In order to grease the caliper slider pins; in order to inspect piston dust seal condition; in order to pump pistons out and clean below the surface that sticks out to ensure they're free flowing; in order to clean the pad retaining pin and caliper itself, and the pad anti rattle spring.

Indeed you could be lazy and spray brake cleaner with pads removed and caliper in situ but you'd be missing half the job and have no idea what condition everything was in.

Honda should have designed it with the caliper mounted to the bracket and a slider bracket into the caliper.

*Originally Posted by iNCORRIGIBLE [+]
Hi NJD.Are you sure about having to remove the rear wheel to remove the rear caliper please?  I am just about to do mine.Thanks.Ed. :020:

Yes.

Honda manual says remove Banjo bolt and bleed brake system etc but you can leave the lines attached, but makes it harder.

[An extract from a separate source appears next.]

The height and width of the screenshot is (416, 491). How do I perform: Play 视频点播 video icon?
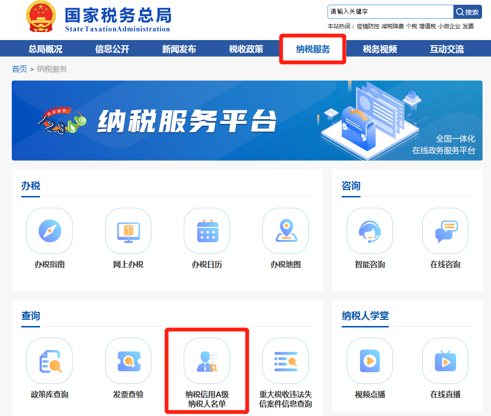click(370, 361)
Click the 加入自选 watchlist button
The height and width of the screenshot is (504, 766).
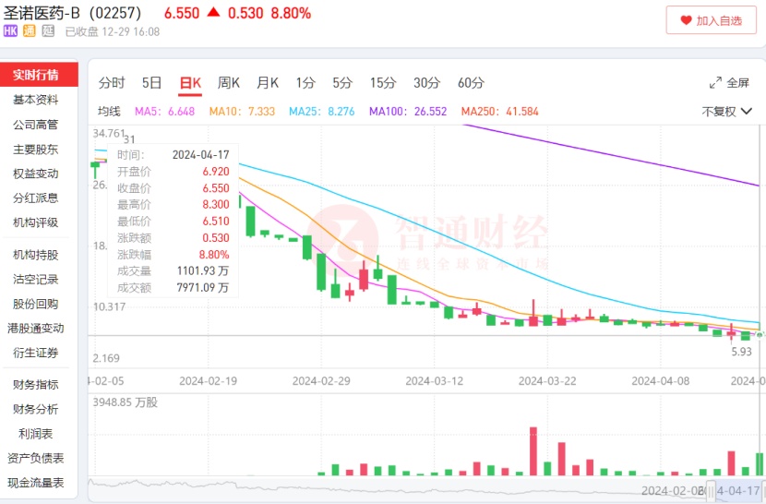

1) Remove ABS sensor mounting bolts, and ABS sensor
2) Loosen and remove axle nut, washer and plate
3) Loosen chain adjusters and give chain free play so can be removed from sprocket later on
4) Slide (or rubber mallet) the axle through the bike
5) remove L/H bracket from swingarm (the plate that sits on L/H)
6) Remove chain adjusters noting positioning and side faces
7) Remove wheel and slide chain to the L/H side of bike over swingarm
8) Remove caliper form swingarm bracket and clean as required.

14 mm offset ring spanner (halfords have a set of them in their modular tray system) works a treat to remove caliper mounting bolt in place on the bike.

8 mm socket for most the bolts around the caliper including pad retaining pin (losen with caliper still mounted to the bike).

If you've not got a comprehensive tool kit, a day spare or an inside space (in the event weather changes) then I'd just take it to a local shop and save the hassle, but remember: no one will look after your bike like you will (mechanics will only do the basics of what you tell them needs doing and not inspect anything else).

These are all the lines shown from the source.